The Audi RS6 Avant GT was billed as a send-off for the C8-generation super-wagon when it debuted in 2024 — a 660-unit tribute to the Audi 90 quattro IMSA GTO. Two years on, with the next RS6 going hybrid, the GT is doing exactly what limited-run send-offs are supposed to do: appreciating.
RS6 Avant GT specs and performance
The GT uses a carbon-fibre bonnet and lightweight bodywork to shed weight, while the 4.0-litre twin-turbo V8 is tuned to 621 horsepower (630 PS) and 627 lb-ft. Audi quotes 0-62 mph in 3.3 seconds and a raised top-speed limiter of 190 mph. Wider tracks accommodate a retuned suspension dropped versus the standard RS6, while a reworked front splitter and fixed rear wing add real downforce rather than just visual drama — all wrapped in an optional heritage livery echoing the IMSA GTO racer.
Price: what it cost new, what it trades for now
Audi USA listed the GT at $200,195 including destination, with European pricing around €219,000 — roughly 40 percent over a standard RS6 Avant. The secondary market has already rendered its verdict on whether that premium was justified: examples have traded well above sticker, including at least one reported sale at $37,500 over MSRP. With only 85 of the 660 cars allocated to the United States, scarcity is doing most of the work.

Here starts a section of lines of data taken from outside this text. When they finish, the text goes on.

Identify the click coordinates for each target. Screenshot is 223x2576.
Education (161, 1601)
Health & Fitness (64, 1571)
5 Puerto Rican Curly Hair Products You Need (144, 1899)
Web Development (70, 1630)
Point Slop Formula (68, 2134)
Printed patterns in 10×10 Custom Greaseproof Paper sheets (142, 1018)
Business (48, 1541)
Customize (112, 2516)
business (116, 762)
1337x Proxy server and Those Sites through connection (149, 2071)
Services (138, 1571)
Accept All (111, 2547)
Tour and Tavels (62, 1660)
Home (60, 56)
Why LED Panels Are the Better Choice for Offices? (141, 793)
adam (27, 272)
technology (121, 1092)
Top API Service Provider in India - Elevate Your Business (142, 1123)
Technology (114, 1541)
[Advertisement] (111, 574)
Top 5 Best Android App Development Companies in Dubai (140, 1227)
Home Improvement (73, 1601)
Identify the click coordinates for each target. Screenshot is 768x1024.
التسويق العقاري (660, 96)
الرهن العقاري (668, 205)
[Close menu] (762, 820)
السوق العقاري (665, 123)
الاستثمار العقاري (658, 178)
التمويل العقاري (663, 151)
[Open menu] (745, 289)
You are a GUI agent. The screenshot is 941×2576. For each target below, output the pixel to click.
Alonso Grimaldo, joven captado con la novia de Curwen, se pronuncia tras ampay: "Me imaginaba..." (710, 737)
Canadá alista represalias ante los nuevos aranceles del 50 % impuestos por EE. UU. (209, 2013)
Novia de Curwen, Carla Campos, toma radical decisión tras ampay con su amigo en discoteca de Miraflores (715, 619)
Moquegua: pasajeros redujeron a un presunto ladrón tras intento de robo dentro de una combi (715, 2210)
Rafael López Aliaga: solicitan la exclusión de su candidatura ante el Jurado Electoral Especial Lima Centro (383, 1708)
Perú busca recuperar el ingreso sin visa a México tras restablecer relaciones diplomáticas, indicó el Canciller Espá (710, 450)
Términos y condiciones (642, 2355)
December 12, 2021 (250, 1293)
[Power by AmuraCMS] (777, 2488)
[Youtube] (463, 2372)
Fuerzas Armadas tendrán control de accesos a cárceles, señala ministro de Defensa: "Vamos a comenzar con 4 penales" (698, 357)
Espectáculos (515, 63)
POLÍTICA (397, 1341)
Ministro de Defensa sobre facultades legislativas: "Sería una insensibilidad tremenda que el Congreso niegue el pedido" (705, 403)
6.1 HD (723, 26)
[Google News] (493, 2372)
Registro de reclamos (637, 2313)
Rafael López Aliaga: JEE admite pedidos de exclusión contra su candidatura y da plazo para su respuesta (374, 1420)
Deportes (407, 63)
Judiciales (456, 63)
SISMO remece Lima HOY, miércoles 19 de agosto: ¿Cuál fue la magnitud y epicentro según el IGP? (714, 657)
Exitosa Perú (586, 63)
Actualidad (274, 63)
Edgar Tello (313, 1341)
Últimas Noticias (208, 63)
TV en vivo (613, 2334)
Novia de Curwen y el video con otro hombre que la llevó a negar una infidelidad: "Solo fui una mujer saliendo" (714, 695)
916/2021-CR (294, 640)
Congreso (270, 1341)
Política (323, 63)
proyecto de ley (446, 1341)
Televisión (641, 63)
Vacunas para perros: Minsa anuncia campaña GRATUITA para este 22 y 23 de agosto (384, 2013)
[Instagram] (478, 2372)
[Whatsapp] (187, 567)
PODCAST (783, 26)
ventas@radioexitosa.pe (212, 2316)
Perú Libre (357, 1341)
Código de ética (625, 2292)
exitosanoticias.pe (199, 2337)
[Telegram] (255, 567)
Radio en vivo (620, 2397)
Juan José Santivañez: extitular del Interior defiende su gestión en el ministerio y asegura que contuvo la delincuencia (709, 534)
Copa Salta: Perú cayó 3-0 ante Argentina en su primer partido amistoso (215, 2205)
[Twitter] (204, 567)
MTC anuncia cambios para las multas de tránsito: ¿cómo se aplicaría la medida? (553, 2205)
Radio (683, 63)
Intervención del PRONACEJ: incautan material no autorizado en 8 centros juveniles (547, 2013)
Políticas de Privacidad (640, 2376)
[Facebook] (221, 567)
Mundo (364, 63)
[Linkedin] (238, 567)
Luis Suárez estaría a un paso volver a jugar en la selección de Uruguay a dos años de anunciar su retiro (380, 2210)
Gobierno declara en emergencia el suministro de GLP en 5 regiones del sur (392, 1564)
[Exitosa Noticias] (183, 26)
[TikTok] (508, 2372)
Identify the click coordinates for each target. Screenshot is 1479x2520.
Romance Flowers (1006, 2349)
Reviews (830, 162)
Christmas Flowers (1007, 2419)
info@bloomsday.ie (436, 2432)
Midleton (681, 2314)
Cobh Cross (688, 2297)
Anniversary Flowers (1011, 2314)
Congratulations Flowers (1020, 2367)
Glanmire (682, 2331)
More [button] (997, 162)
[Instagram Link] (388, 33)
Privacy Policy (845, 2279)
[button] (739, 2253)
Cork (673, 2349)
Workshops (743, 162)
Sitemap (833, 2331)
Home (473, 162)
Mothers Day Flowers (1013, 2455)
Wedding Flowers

The last of the pure-combustion RS6 wagons
What has sharpened the GT’s collector case since launch is what’s coming next: the next-generation RS6 is confirmed to adopt plug-in hybrid power, expected to reach the US around late 2026 or early 2027. That makes the GT not just the rarest C8 RS6 but the final limited-run RS6 powered by combustion alone — a numbered, hand-finished full stop at the end of an era. For buyers who missed the original allocation, the over-MSRP resale market is now the only way in, and nothing about the hybrid successor suggests those prices will soften.